Chattanooga Times Free Press

Higher U. S. gas prices sparked inflation

- BY JOSH BOAK

WASHINGTON — Higher- priced gasoline slightly boosted consumer prices in March, a sign that some of the effects of cheaper oil are fading and that inflation may be edging up to healthier levels.

The consumer price index rose 0.2 percent last month, the Labor Department said Friday. Inflation moved at that same pace in February, which ended three straight monthly declines caused largely by falling oil and gas prices.

Inflation has been running below levels associated with a healthy economy, evidence of subpar consumer demand and a strengthen­ing U.S. dollar. Economists see the bump in gas prices as evidence that inflation will begin to rise closer to the Federal Reserve’s target rate of 2 percent. It suggests that consumer prices aren’t at risk of sinking into outright deflation, said Paul Ashworth, chief economist at Capital Economics.

Prices at the pump rose 3.9 percent in March, contributi­ng, along with other factors, to a small dose of inflation. Still, gas remains relatively cheap, having fallen roughly 33 percent over the past year to an average price of $2.41 a gallon, according to AAA’s Daily Fuel Gauge.

Primarily because of less expensive gas, consumer prices dipped 0.1 percent in the 12 months that ended in March, meaning that more Americans have been able to conserve their spending.

Outside food and energy, core prices also rose 0.2 percent in March.
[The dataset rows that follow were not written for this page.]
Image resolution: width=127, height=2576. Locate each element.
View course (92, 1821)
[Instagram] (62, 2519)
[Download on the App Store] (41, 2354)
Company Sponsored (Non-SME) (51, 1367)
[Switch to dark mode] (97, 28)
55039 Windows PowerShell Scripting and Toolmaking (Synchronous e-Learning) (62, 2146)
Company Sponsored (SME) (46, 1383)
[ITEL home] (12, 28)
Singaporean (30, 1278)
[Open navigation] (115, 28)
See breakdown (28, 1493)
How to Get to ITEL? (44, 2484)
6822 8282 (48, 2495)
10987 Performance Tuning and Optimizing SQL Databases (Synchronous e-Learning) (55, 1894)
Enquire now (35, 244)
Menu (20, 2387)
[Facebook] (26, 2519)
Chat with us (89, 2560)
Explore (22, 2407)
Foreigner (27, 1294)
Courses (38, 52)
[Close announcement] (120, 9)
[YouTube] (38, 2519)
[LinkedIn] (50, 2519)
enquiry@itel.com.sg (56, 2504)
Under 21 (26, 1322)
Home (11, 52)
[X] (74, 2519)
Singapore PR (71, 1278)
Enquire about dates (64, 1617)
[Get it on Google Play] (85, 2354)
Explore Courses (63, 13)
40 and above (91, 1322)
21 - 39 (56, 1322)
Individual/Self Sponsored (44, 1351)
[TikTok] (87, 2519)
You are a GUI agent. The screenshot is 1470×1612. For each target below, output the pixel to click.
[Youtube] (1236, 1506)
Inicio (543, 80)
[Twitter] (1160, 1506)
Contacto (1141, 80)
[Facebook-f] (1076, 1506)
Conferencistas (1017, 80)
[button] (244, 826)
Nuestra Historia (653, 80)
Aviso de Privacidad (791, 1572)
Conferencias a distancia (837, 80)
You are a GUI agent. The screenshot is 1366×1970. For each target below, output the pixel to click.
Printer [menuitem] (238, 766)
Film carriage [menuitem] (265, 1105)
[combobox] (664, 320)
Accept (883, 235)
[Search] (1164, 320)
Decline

The cost of clothes, housing, cars and medical care increased, while food and airfare decreased. Core prices have risen 1.8 percent in the past year.

Several factors apart from gasoline suggest that inflation will likely remain subdued. The stronger dollar has slashed the cost of imported electronic­s, clothing and other items. The dollar has climbed in value against the euro and yen because the U.S. economy has achieved stronger growth than much of Europe and Japan have. At the same time, average hourly wages have risen at an annual rate of just 2 percent, too low to cause a surge in consumer demand that would enable retailers to raise prices much.

If gas prices hold steady, the annual inflation rate could begin to rise later this year. Economists are monitoring the possibilit­y that inflation will reach the Fed’s target of 2 percent, a level deemed manageable enough to encourage consumer activity while keeping prices relatively stable and protecting against deflation.

Persistent­ly-low inflation has complicate­d the Fed’s choice about when to raise its key short-term interest rate from a historic low. Employers have added a robust 3.1 million jobs over the past 12 months, while the economy has expanded — occasional­ly in fits and starts — at a moderate pace. If inflation was closer to 2 percent, these conditions would likely enable the Fed to raise its key rate from near zero, where it’s been pinned since December 2008.